** The task **
Check every line of the material below for the string "agent", and return the ones that have it.

** Given records **
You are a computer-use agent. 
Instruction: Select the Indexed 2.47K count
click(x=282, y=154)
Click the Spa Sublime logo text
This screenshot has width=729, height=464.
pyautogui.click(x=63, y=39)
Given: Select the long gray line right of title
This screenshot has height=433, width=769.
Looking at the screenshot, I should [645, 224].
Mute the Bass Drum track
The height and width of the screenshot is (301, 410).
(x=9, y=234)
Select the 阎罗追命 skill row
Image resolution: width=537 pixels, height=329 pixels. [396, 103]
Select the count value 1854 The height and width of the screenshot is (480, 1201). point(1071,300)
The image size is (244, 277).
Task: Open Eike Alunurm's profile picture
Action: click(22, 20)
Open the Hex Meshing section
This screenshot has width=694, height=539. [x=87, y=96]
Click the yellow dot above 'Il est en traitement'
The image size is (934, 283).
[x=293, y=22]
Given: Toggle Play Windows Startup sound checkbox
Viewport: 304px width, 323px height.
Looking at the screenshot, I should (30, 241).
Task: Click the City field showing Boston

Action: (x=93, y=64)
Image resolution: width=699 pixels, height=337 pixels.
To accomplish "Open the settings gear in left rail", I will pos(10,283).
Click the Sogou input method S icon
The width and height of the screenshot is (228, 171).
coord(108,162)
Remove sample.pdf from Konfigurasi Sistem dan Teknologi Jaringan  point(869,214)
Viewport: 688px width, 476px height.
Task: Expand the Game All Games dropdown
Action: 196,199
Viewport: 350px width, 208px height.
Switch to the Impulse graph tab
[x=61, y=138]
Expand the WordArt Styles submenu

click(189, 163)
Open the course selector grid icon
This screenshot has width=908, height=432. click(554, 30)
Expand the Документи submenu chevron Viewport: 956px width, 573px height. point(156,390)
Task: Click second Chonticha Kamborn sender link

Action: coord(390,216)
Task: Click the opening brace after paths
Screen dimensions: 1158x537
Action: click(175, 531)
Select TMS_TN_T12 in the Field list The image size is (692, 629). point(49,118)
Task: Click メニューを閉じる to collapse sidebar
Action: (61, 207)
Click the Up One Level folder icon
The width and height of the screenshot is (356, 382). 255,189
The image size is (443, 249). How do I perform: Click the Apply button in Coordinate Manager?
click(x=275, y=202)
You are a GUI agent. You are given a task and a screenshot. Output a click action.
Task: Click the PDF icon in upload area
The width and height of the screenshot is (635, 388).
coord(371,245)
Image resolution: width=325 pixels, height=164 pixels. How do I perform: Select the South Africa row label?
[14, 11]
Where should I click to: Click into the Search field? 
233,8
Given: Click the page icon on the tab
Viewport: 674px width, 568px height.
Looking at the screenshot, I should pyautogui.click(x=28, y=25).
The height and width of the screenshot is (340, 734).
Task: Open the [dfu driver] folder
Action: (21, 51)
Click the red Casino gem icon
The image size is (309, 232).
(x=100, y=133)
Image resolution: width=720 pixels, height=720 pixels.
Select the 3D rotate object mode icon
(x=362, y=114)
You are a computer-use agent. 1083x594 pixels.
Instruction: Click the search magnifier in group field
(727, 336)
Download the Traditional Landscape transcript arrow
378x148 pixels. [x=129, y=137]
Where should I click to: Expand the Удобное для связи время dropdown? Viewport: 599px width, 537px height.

** Expected output **
You are a computer-use agent. 
You are a GUI agent. You are given a task and a screenshot. Output a click action.
You are a computer-use agent. 1083x594 pixels.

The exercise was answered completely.